Document:
_ _ _

Smart Tires to Warn Drivers Via Mobile Messages
HELSINKI (Reuters) - Talking cars may not yet be cruising the roads, but
in the not too distant future, drivers will start receiving real-time mobile
phone messages from their wheels, a Finnish tiremaker said on Monday.
In the first wave of intelligent tires, individual chips installed in each
wheel will work together to monitor tire pressure and temperature, reporting
changes to the driver's mobile phone, tiremaker Nokian Renkaat said.
No extra installations are necessary within the car itself, the only
requirement is that drivers own a phone that uses Bluetooth, a technology
that allows phones to communicate wirelessly with other devices, it said.
The plan is to develop the technology so that future tires will also warn
drivers of tire-wear, hydro-planing and slush-planing as well as informing
them of theft.
Nokian Tires, which is in the process of looking for development partners,
said the system would be available from next year, with trucks, vans and
high-speed rated passenger car tires being the first to be installed with
the smart chips.
Finnish Nokia Oyj Abp, the world's largest mobile phone maker, and U.S.
Flextronics International Ltd., maker of phone handsets, pagers and
computers, have taken part in developing the intelligent tire technology
-- end article ---
[Yeah, this is just what I want, my tires calling my cell phone while I'm
in the middle of an emergency driving maneuver. I can see it now:
(sound of heavy rain, thunder, etc. the car begins to skid)

_ _ _

Given problem 1:
According to the smart tires article, what kind of phone must drivers own to receive the tire messages?
Given problem 2:
Extend the smart tires article beyond its last line.
The material that comes after has nothing to do with the smart tires article.

Data:
_ _ _

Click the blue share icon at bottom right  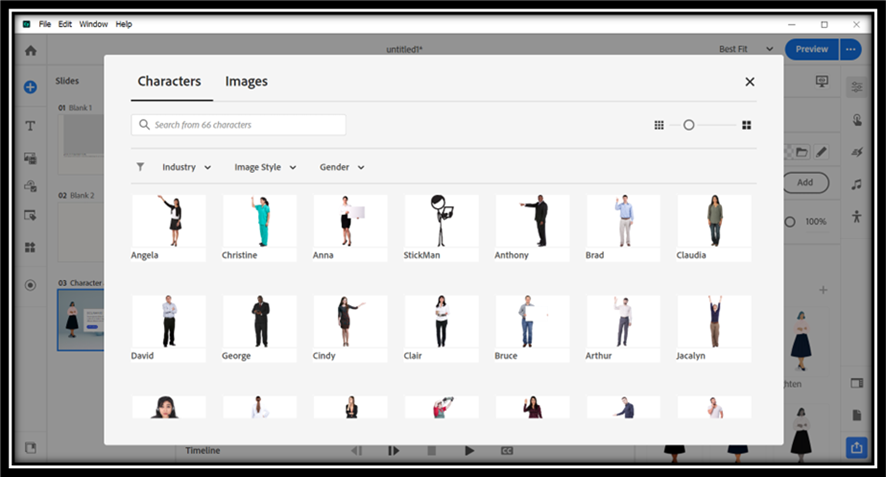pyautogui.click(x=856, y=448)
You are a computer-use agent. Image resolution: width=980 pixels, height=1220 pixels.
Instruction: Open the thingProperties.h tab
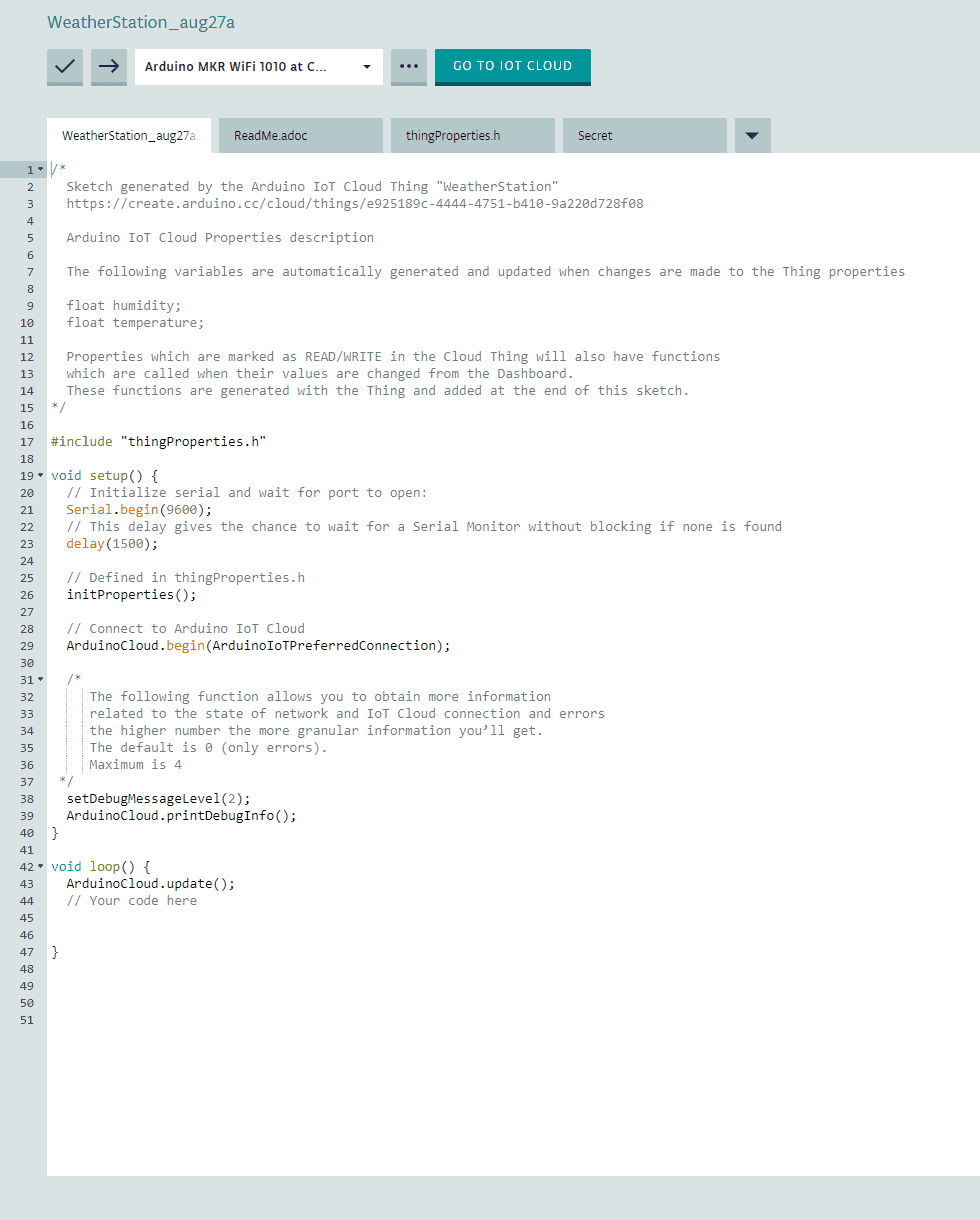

_ _ _

Written reply 1:
A phone that uses Bluetooth.

Written reply 2:
Driver (fighting for control of the car): Oh crap ...
Phone: ring, ring.
Phone: Hi, this is your left front tire calling. I just thought you'd
want to know that the road is wet and slippery, and I'm in danger
Driver: Great, thanks for calling. (hangs up)
Phone: ring, ring.
Phone: Hi, this is your right front tire. I've just talked to your left
front tire, and we both think there's a danger of hydroplaning.
Driver (fighting to keep the car moving in a straight line and talk on
the phone at the same time): Gee, ya think? (hangs up)
Phone: ring, ring
Driver: Fer chrissake, WHAT THE FUCK IS IT???????
Phone: This is your left front tire again. I don't seem to be able to
hold onto the road, and there's a concrete wall over there that
we're heading towards.
Driver: AAAAAGGGGHHHH! (crashing sounds)
Phone: ring, ring (falls open as the car tips over)
Phone: Hello, this is your left rear tire. I seem to have lost contact
with the road. Hello? Is anybody there? Hello???
fade to black ...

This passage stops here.